California Adopts New Regulations Clarifying National Origin Discrimination

California law has long prohibited harassment and discrimination based on national origin. However, articulating the distinction between race and national origin, and identifying conduct that may constitute national origin discrimination in particular, can be challenging. Concerned that national origin was too “opaque,” the state Fair Employment and Housing Council recently proposed new regulations to explicitly define national origin under California law and provide additional examples of prohibited practices. Following a year-long notice and comment period, these new regulations took effect July 1, 2018. See Cal. Code Regs. tit. 2, §§ 11027.1, 11028.

Newly added Section 11027.1 expressly defines national origin to include (without limitation) the following “actual or perceived” characteristics of an individual or her ancestors:

  1. Physical, cultural, or linguistic characteristics associated with a national origin group;
  2. Marriage to or association with persons of a national origin group;
  3. Tribal affiliation;
  4. Membership in or association with an organization identified with or seeking to promote the interests of a national origin group;
  5. Attendance or participation in schools, churches, temples, mosques, or other religious institutions generally used by persons of a national origin group; and
  6. Name that is associated with a national origin group.

The section also defines “national origin groups” to include “ethnic groups, geographic places of origin, and countries that are not presently in existence.” This definition of national origin largely tracks existing federal law. See 29 C.F.R. § 1606.1.

The more impactful changes for California employers are largely located in the revised Section 11028, which defines specific employment practices as unlawful national origin discrimination. Previously, Section 11028 spoke to English-only workplace rules, providing that such rules were permissible where “justified by business necessity” and if employees were notified of the rule and the consequences for violating it. See Cal. Code Regs. tit. 2, § 11028(d) (2017). With the amendment, this section now defines a number of other specific practices as unlawful, and specifies when and how an employer must carry the burden to defend such practices. Key new provisions deal with language restrictions, immigration-related practices, and harassment & retaliation:

  • Prohibiting any policy that “limits” the use of any language in the workplace unless the employer can show the restriction is “narrowly tailored” and justified by business necessity, and making clear that customer or co-worker preferences do not suffice.
  • Making clear that English-only rules are never lawful during an employee’s non-work time (e.g., meal and break periods, unpaid employer-sponsored events), with the drafters warning that such restrictions during nonworking hours could lead to wage and hour violations under California law given California’s focus on employer control as the determining factor in the compensability analysis.
  • Barring discrimination based on an employee or applicant’s “accent” unless it “interferes materially” with job performance, in accordance with existing Ninth Circuit law. See Fragante v. City and County of Honolulu, 888 F.2d 591, 596 (9th Cir. 1989).
  • Subjecting English proficiency requirements to a business necessity standard tailored to the specific job position in question.
  • Establishing that an employee or applicant’s immigration status is irrelevant to an employer’s liability under FEHA, and barring inquiries regarding immigration status unless the employer shows, by “clear and convincing” evidence, that such inquiry is “necessary” under federal immigration law.
  • Defining unlawful retaliation to include threatening to contact immigration authorities.
  • Clarifying that harassment based on national origin can include “epithets, derogatory comments, slurs, or non-verbal conduct based on national origin, including, but not limited to, threats of deportation, derogatory comments about immigration status, or mockery of an accent or a language or its speakers may constitute harassment if the actions are severe or pervasive such that they alter the conditions of the employee’s employment and create an abusive working environment,” but that even “[a] single unwelcome act of [such] harassment may be sufficiently severe so as to create an unlawful hostile work environment.”
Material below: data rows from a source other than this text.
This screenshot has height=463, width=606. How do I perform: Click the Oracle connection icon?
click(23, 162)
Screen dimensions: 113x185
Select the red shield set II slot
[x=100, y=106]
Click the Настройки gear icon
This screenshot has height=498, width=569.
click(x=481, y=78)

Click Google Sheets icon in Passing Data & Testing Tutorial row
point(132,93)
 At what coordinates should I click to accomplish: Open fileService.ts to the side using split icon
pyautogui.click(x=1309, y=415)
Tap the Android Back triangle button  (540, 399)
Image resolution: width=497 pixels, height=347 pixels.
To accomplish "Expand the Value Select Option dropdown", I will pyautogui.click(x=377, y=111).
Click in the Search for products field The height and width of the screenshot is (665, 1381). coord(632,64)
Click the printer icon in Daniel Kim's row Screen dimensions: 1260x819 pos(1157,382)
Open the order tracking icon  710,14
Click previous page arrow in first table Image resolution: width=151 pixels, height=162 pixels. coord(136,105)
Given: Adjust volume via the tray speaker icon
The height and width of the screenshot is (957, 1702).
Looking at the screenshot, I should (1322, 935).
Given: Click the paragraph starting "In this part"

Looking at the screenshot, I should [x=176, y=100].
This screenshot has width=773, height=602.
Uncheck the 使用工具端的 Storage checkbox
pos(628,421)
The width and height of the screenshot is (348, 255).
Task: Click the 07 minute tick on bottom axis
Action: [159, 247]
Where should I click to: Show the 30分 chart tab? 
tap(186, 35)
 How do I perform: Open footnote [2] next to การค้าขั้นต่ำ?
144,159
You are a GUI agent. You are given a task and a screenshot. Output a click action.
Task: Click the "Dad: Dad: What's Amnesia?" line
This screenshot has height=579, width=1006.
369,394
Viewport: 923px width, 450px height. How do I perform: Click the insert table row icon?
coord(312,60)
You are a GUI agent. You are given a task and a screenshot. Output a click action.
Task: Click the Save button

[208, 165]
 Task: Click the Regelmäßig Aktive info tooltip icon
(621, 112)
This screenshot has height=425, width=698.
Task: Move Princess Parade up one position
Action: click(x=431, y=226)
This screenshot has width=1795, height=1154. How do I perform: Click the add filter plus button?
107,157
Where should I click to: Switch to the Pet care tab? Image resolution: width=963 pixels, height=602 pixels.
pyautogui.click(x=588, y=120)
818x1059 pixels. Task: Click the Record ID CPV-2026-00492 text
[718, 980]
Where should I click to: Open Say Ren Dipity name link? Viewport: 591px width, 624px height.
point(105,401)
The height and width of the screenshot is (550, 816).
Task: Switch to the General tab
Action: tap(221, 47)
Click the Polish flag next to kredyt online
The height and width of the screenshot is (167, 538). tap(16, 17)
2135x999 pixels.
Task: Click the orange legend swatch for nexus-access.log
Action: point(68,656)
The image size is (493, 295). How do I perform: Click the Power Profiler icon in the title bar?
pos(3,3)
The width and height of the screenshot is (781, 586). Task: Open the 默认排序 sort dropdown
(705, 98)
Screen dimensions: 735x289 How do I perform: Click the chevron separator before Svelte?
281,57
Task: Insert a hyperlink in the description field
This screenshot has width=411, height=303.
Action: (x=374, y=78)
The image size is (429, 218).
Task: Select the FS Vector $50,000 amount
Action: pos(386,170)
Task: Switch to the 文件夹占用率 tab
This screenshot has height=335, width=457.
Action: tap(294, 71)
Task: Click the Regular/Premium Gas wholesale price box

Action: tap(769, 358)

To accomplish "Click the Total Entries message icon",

Section 11028(l) also makes it unlawful for an employer to “seek, request, or refer applicants or employees based on national origin” or to “assign positions, facilities, or geographical areas of employment based on national origin” unless the employer can establish some permissible defense (e.g., a bona fide occupational qualification). By way of example, the drafters opined that an employer could permissibly seek an employee of a particular national origin where the employee’s job responsibilities would include providing sensitive “know your rights” trainings to recently arrived refugees of that same national origin group who might be more inclined to participate in the training if it were conducted by a member of their national origin group.

While these new regulations are clearly effective as of July 1, they are silent as to retroactivity, despite commentators’ requests for clarification on that issue. In light of these new regulations, employers should review their policies and handbooks to identify any potentially problematic practices. They should also determine, based on their specific needs, whether any additional training is appropriate to ensure that discrimination and harassment based on national origin are sufficiently explained to and understood by managers and supervisors.